# Short problem
Rewrite all of the material below, including the requests, and scale each coordinate in the answers by 1.25, rounding to whole numbers with halves rounded up. Leave every other number unchanged, and omit the pictures from your answer.

# Entries shown
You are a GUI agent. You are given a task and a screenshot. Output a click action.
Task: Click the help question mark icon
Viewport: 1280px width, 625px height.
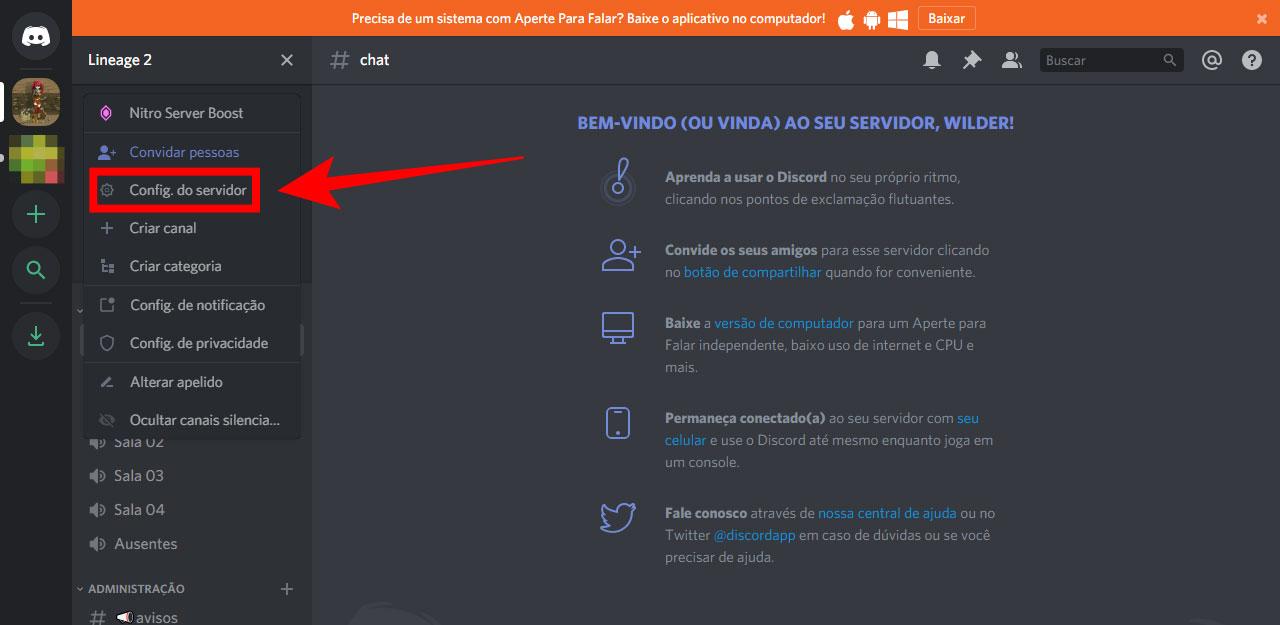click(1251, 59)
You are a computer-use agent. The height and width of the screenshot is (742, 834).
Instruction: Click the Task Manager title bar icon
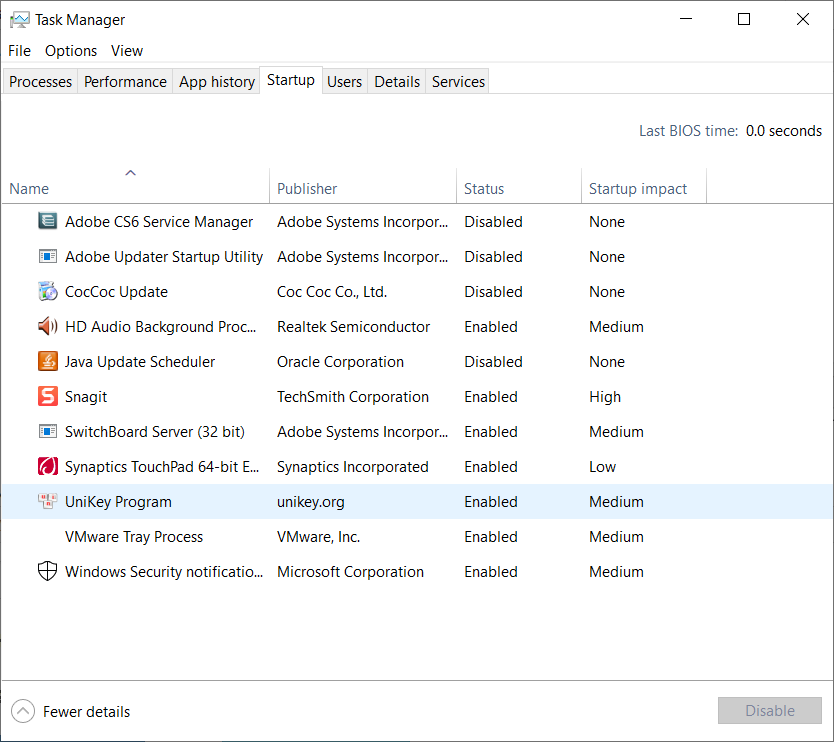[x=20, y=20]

# Response below
You are a GUI agent. You are given a task and a screenshot. Output a click action.
Task: Click the help question mark icon
Viewport: 1280px width, 625px height.
click(1564, 74)
You are a computer-use agent. The height and width of the screenshot is (742, 834).
Instruction: Click the Task Manager title bar icon
[x=25, y=25]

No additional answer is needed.